No obstante, quería plantear el debate desde otro punto de vista, el de la teoría política, que a mi juicio se ha olvidado un poco, cuando la cuestión tiene no pocos ángulos teóricos y normativos. Me parece útil el enfoque de Bernard Manin en Los principios del gobierno representativo (un libro que no nos cansamos de recomendar por aquí). Manin intenta deslindar en su obra los elementos democráticos y aristocráticos que se conjugan en los regímenes representativos, y fija la mirada en el sorteo de cargos públicos como una de las instituciones a través de las cuales se contempla la diferencia entre las democracias antiguas y modernas.
La diferencia más saliente entre la democracia ateniense y la democracia representativa moderna es que no hay papel para una asamblea de ciudadanos. Pero quizás sea aún más significativo, según Manin, que en Atenas las funciones que no recaían sobre la asamblea ni sobre los pocos magistrados electos correspondían a ciudadanos escogidos por sorteo. La asamblea es impracticable en un Estado moderno -de hecho, lo era ya en Atenas en la forma ideal en que solemos imaginarla: la ekklesia no acogía a todos los ciudadanos por la sencilla razón de que muchos se abstenían de ir, y ni siquiera está claro que todos cupieran en el Pnyx; la inmensa mayoría jamás tomaba la palabra y el control de la agenda (como en los comicios romanos) estaba ante todo en manos de elites; y la aclamación tenía un papel central que está casi ausente en las ideas políticas modernas, y atañe a la autonomía del juicio individual. Sin embargo, el sorteo de cargos sí es factible técnicamente, y salvo algunas instituciones como el jurado popular, está prácticamente ausente de la política moderna.
Aclaremos en primer lugar que, como explica el propio Manin, el sorteo ateniense era una institución «menos rudimentaria» de lo que se presenta en apariencia. Los ciudadanos que entraban en el sorteo se habían ofrecido voluntarios, y eran conscientes de que sus cargos (habitualmente colegiados) estaban sometidos a escrutinio por la asamblea y podían ser revocados, mecanismos de rendición de cuentas que, a buen seguro, disuadían normalmente a manifiestos incompetentes de presentarse. Además, antes de hacer oficial su nombramiento se examinaba su conducta pública.

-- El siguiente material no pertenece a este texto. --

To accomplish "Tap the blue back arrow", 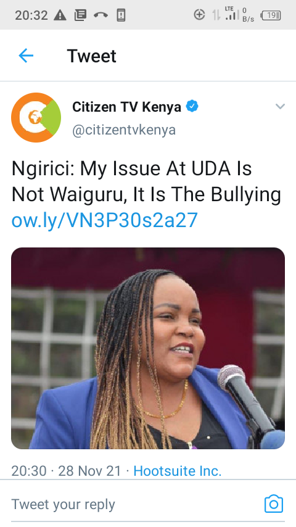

El sorteo de cargos se deduce en Atenas de la isonomía y la isopoliteía, la igualdad en derechos políticos y capacidad de gobierno entre los ciudadanos. En la práctica, se observaba un principio rector básico: la rotación constante de cargos para evitar las hegemonías -recordemos a Robert Michels- y los abusos en el poder.
En este contexto, el sorteo adquiere pleno sentido, especialmente si consideramos la existencia de órganos como los heliastai, jurados que cada año debían nombrarse de nuevo en número de hasta 6.000 y que tenían un papel importante en el gobierno de la ciudad: elegirlos de otra manera (suponiendo que se desease) hubiera planteado un dilema técnico y político de primer orden. Por otra parte, la ciudadanía ateniense constituía un cuerpo político homogéneo, al menos si lo comparamos con un Estado actual. Ya Sieyès advertía en los albores de la modernidad política que la división del trabajo había hecho imposible gobernarse como los antiguos. Y tampoco debe ser irrelevante que los ciudadanos atenienses fuesen cabezas de rígidas familias patriarcales con el hogar (oikos) como núcleo económico y social fundamental, y estuviesen a su vez insertos en fratrías y tribus (phylai), cuerpos intermedios que sin duda aportaban un carácter corporativo a la vida en la comunidad política griega.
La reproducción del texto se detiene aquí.